**Action item**
Both the line containing "This screenshot has width=1536, height=784." and the last line of the listing are included: write out exactly the lines from one to the other.
********************
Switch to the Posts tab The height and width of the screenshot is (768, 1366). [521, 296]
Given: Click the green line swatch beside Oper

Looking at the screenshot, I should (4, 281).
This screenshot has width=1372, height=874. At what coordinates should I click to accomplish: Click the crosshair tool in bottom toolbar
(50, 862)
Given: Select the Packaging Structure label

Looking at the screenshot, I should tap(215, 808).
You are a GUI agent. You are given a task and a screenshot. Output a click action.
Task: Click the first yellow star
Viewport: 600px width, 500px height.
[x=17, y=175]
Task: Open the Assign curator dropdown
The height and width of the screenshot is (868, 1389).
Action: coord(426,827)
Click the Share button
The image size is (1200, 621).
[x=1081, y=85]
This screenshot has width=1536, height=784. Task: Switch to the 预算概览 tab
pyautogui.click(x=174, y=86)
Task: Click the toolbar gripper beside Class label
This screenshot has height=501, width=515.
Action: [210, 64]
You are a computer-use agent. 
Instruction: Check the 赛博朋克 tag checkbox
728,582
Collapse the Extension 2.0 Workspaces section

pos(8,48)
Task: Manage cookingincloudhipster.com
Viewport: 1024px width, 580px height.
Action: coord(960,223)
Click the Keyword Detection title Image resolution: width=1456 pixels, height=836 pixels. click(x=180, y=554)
********************
**Exercise result**
This screenshot has width=1536, height=784. Task: Switch to the 预算概览 tab
pyautogui.click(x=174, y=86)
Task: Click the toolbar gripper beside Class label
This screenshot has height=501, width=515.
Action: [210, 64]
You are a computer-use agent. 
Instruction: Check the 赛博朋克 tag checkbox
728,582
Collapse the Extension 2.0 Workspaces section

pos(8,48)
Task: Manage cookingincloudhipster.com
Viewport: 1024px width, 580px height.
Action: coord(960,223)
Click the Keyword Detection title Image resolution: width=1456 pixels, height=836 pixels. click(x=180, y=554)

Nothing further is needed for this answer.